# Where can I buy exotic wood?



## chopthebass (Jul 30, 2009)

I'm having trouble finding a supplier of decent luthier timber in Canada. I am based in Calgary and I have only found one place - and their stock is varied, but pretty plain. Any help will be appreciated. I particularly like burls & spalted. Cheers


----------



## copperhead (May 24, 2006)

try these guys
http://www.exotic-woods.com/welcome.html
or
http://www.amwoodinc.com/
but i think there is a place out in edmonton aswell 
i forget the name at the moment


----------



## copperhead (May 24, 2006)

i believe it was windsor plywood but im not sure

http://windsorplywood.com/locations.html
heres another one from bc
http://www.bowriverwoods.com/


----------



## Lincoln (Jun 2, 2008)

www.andyswoodbarn.com

Real good guy works out of Abbotsford, always has lots of maple quilts & spalts.
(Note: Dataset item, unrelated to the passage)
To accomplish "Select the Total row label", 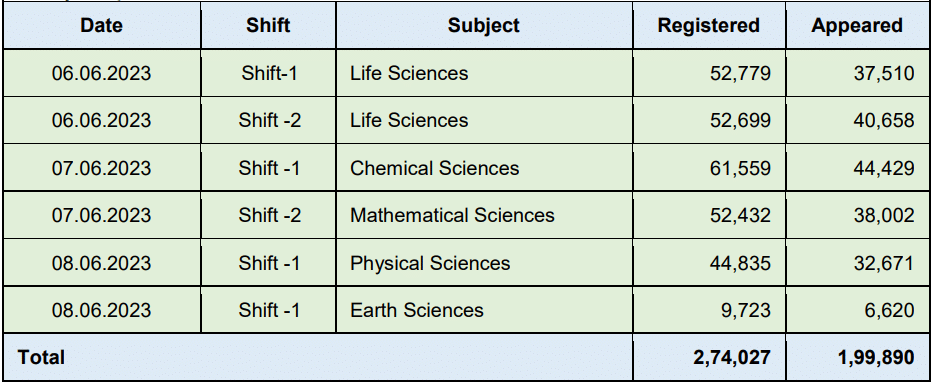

Lots of real nice Alder, cedar, spuce, and red birch. Knows his wood, knows his tone woods too.

And he does mail order.


----------



## chopthebass (Jul 30, 2009)

Thanks guys. I will make some enquiried with all of those contacts.


----------



## geezer (Apr 30, 2008)

If you ever need exotic veneer,Bacon Veneer in Calgary are great(good website too)


----------



## chopthebass (Jul 30, 2009)

geezer said:


> If you ever need exotic veneer,Bacon Veneer in Calgary are great(good website too)


Thanks Geezer - I do want to source some black veneer like dyed sycamore.


----------



## Hypno Toad (Aug 1, 2009)

I buy stuff like that from windsor plywood. If you find a large outlet, they usually have a nice selection of exotic wood, as well as uncommon, rough cut woods that random people sell to them.


----------